## Exercise prompt:
Rewrite the lines starting with the line that contains "Task: Click the MTTA label button" and going on through the line that contains "Action: tap(268, 135)", replacing "label" with "tag" and leaving everything else unchanged. Omit the pictures from your answer.

## Extracted data:

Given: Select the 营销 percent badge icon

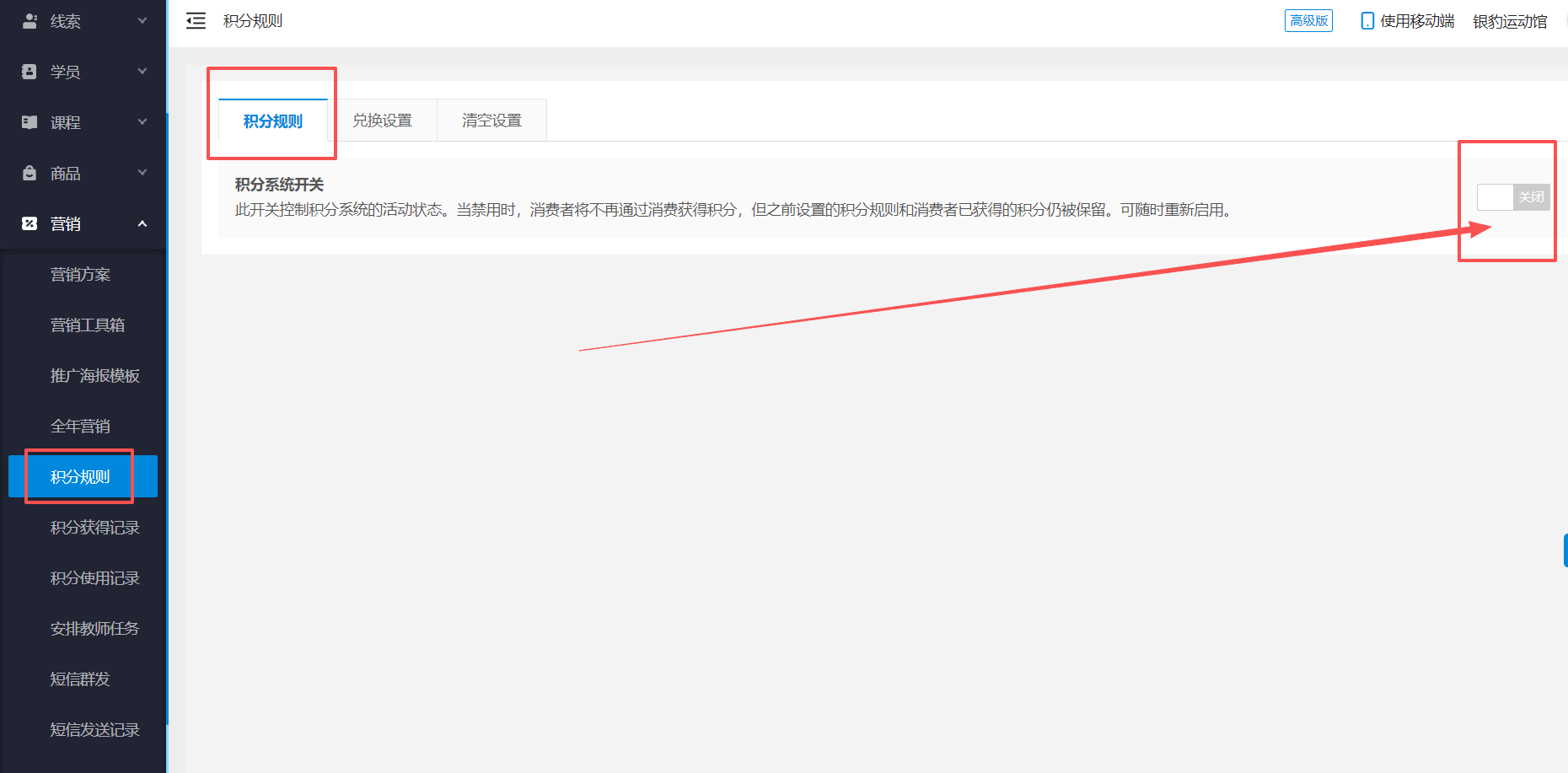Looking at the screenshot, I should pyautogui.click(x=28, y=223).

==

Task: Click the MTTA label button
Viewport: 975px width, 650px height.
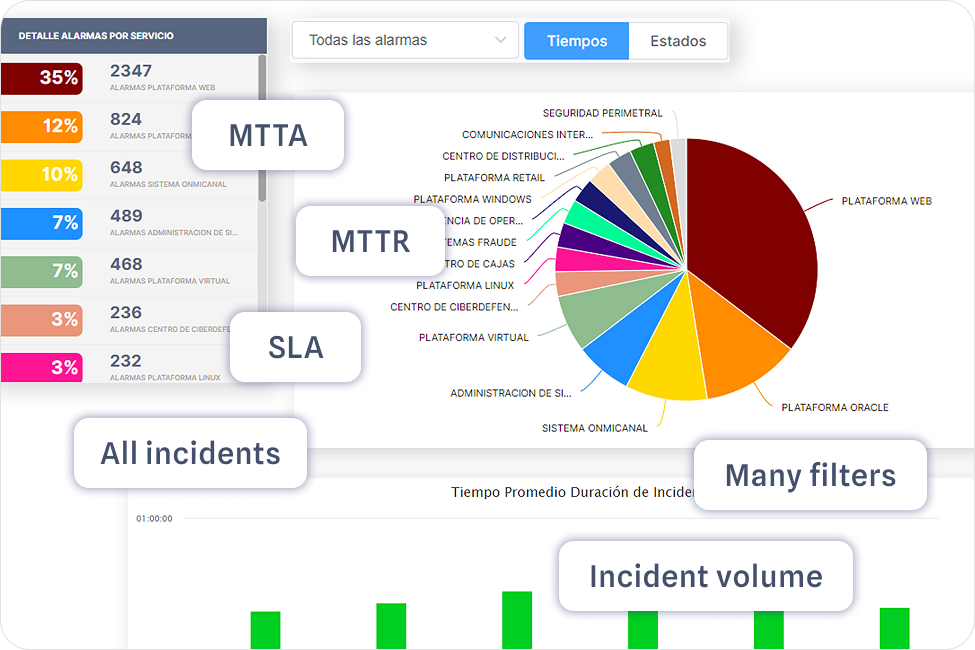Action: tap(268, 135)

## Solution for this exercise:
Task: Click the MTTA tag button
Viewport: 975px width, 650px height.
Action: tap(268, 135)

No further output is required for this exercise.